Ice and Injury 101: Knowing When and Why

One of the most common questions I get is whether to use of ice or heat for an injury.  Hopefully this will fill you in on when, but more importantly this will help you with the why.

Acute injuries are those that just happened and you are within 48 hours of that initial injury.  This is an icing situation.

1.  Never apply ice directly to skin.  Apply a moist towel between your skin and the ice.  This will transmit it better.  You can actually get frost bite if applied directly.

2.  Don't ice more then 15 min.  The literature is a little vague, so I cut it short for safety.  After a certain point, the longer you ice, a reflex reaction takes place (Hunting effect) where the opposite of your goal happens.  The blood vessels dilate and more blood is pumped into the injured tissue.  This will create more swelling and or bleeding.  The exact opposite of what you want.  So don't lay on an ice pack for an hour.

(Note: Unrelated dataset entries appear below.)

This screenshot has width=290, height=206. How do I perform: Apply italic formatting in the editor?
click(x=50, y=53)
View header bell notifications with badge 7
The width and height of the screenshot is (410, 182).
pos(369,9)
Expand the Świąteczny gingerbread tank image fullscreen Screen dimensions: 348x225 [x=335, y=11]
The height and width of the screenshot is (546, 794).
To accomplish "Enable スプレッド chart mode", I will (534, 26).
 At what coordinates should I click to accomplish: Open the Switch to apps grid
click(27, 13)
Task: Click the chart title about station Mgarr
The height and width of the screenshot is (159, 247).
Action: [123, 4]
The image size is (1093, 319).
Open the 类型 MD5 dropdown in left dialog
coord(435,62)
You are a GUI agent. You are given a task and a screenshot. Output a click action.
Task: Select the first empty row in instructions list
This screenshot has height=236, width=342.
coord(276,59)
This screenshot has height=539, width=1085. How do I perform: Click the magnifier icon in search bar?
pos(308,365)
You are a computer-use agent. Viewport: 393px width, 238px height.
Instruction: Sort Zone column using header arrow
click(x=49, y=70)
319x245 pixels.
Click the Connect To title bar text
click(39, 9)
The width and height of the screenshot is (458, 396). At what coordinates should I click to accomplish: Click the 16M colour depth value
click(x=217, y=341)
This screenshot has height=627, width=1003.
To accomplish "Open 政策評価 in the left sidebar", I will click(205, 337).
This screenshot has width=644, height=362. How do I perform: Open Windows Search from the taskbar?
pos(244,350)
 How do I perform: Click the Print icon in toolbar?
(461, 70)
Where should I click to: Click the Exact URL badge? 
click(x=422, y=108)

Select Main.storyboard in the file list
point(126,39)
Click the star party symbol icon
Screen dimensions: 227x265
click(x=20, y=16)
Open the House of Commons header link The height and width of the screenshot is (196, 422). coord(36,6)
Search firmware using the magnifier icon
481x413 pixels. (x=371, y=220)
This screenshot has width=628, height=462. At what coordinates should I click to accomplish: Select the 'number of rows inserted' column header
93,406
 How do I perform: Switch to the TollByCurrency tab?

3.  After 48 hours, I like to switch to ice massage.  Make an ice cup and apply massaging strokes to the injury.  This will keep the inflammation down, but help to flush out any remaining swelling.  This will actually get a little deeper into soft tissue, so the time needed is shorter.  Shoot for 5-7 minutes.

4.  Shoot to ice once every hour and half.  You need to let the tissue warm back up, before icing again.

5. Ice will have a numbing effect on tissue, decreasing the pain threshold.  Don't move excessively after icing as you can have a false sense of well being.